The Pakistan Tobacco Company (PTC) has urged the government to impose an adjustable tax on cigarette paper in a bid to ensure full documentation of the cigarette industry and combat the rapidly growing illicit trade, which it says has now become the market leader.
At a pre-budget media briefing, PTC Director Asad Shah expressed serious concern over the rise in untaxed cigarettes, calling for uniform implementation of the track-and-trace tax stamp policy. Without uniform enforcement, he argued, the policy is ineffective.
Shah also proposed reducing the adjustable tax on cigarette filter material acetate tow from Rs44,000 per kilogram to Rs4,000 per kilogram to discourage smuggling. Authorities seized 450 metric tonnes of smuggled acetate tow this year alone, he added.
Shah also proposed that adjustable tax should be imposed on cigarette paper to ensure complete documentation.
He noted that illicit cigarettes now account for 58% of the total market, with Pakistan's annual cigare tte consumption estimated at 82 billion sticks. Shah claimed that the sector has the potential to generate Rs570 billion in tax revenue annually, but only Rs292 billion was collected in FY2023-24 and Rs223 billion so far in the first 11 months of the current fiscal year.

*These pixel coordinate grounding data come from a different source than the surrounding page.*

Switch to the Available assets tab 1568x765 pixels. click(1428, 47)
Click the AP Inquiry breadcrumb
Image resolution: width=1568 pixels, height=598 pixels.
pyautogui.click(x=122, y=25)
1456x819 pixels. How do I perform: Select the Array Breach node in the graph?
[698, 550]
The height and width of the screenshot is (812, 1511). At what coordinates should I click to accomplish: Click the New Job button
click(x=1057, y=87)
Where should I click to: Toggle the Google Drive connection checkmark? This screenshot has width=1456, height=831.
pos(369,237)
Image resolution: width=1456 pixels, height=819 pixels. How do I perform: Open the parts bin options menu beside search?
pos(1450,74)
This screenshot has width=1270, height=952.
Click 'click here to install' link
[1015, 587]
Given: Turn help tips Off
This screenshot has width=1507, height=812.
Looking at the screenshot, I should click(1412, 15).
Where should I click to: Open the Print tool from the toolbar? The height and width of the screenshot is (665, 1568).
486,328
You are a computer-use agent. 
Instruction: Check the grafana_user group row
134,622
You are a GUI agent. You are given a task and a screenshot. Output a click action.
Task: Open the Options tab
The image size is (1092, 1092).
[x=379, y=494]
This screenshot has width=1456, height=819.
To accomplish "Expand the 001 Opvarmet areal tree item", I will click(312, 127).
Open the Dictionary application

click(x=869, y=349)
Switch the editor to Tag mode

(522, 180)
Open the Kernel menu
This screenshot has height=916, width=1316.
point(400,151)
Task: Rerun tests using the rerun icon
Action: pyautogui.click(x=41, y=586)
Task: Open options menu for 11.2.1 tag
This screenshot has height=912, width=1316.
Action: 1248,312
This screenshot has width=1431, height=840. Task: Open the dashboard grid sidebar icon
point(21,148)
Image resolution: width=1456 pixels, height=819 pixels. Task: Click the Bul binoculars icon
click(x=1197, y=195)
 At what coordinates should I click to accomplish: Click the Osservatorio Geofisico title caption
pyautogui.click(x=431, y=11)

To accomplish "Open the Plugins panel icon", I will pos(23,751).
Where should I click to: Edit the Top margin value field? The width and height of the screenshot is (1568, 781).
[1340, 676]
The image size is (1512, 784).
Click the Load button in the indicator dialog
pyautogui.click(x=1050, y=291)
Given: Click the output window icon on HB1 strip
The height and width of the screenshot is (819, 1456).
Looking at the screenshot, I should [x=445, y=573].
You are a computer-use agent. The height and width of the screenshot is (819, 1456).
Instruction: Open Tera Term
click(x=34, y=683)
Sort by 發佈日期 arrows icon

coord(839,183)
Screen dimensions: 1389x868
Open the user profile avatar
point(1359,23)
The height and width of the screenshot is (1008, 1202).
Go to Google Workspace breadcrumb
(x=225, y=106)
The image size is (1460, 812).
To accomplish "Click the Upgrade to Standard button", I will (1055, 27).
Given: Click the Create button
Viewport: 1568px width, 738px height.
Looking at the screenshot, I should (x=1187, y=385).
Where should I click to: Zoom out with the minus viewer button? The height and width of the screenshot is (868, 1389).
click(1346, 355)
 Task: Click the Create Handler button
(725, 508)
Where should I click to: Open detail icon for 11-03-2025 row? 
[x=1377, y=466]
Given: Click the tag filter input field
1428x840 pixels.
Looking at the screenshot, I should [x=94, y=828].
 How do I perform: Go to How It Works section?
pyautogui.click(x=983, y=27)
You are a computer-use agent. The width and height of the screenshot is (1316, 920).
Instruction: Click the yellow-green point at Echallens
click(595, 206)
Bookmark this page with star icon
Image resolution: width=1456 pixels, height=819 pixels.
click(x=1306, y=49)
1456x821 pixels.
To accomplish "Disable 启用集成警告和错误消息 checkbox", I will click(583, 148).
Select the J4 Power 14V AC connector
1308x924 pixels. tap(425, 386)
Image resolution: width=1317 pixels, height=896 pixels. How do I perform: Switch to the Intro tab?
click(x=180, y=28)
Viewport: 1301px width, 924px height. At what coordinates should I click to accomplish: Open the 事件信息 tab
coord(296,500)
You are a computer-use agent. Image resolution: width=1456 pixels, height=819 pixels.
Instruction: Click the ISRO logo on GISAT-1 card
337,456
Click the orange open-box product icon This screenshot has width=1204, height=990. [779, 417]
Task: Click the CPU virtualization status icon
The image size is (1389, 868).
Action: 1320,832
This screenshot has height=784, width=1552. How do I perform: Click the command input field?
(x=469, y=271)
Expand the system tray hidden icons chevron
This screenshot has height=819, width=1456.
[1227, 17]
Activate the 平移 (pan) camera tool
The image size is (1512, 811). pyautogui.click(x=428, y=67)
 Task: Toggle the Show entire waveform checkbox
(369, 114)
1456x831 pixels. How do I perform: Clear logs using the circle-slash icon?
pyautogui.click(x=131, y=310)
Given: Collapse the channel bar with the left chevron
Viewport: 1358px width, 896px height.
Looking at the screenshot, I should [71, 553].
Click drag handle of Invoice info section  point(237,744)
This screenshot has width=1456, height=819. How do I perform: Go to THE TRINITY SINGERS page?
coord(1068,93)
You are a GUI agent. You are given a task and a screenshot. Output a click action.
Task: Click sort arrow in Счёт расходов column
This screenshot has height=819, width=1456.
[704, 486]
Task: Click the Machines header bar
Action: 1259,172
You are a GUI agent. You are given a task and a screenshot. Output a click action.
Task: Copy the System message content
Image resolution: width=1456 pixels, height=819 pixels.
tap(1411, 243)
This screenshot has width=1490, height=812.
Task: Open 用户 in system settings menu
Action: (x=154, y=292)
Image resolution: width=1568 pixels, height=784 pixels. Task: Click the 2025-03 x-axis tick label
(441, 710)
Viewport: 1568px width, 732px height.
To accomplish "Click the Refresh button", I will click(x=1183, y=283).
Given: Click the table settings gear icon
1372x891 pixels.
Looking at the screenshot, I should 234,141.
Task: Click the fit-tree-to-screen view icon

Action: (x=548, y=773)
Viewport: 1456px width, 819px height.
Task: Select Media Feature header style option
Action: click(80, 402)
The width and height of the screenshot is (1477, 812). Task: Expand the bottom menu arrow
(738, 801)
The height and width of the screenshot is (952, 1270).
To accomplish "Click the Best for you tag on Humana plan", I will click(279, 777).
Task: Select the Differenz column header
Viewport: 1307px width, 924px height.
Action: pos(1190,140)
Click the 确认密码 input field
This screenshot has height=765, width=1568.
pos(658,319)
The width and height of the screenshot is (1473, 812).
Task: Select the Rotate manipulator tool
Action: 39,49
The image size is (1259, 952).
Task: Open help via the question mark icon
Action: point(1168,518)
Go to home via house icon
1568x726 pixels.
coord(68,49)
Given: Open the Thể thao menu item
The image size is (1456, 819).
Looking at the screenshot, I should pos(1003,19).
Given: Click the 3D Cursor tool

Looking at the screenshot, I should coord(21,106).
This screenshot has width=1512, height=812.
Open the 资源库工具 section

"It is impossible to collect the remaining Rs50 billion in a single month," he said, pointing to widespread tax evasion and the alleged involvement of some non-governmental organisations (NGOs) pursuing specific agendas.
Shah recalled that 12 years ago, the government taxed 67 billion sticks annually. That number has now dropped to just 34 billion, despite consistent or growing demand. He criticised the 2023 tax policy, saying it led to the second decline in government revenue from the sector in a decade.
Despite holding only a 42% market share, the legal tobacco sector still contributes 98% of the revenue, Shah said. He urged authorities to enforce documentation requirements across the board, stressing that 18 billion sticks are being sold at or below Rs150 per packbelow the official minimum price of Rs162.25 — without any penalties for violators.
He pointed out that no one has ever been penalised for violating the minimum price law and instead recommended raising the minimum price per pack to counter the perception of cigarettes being cheap in Pakistan.
"No policy can succeed without non-discriminatory implementation," he said, adding that untaxed, locally manufactured cigarettes are still openly sold.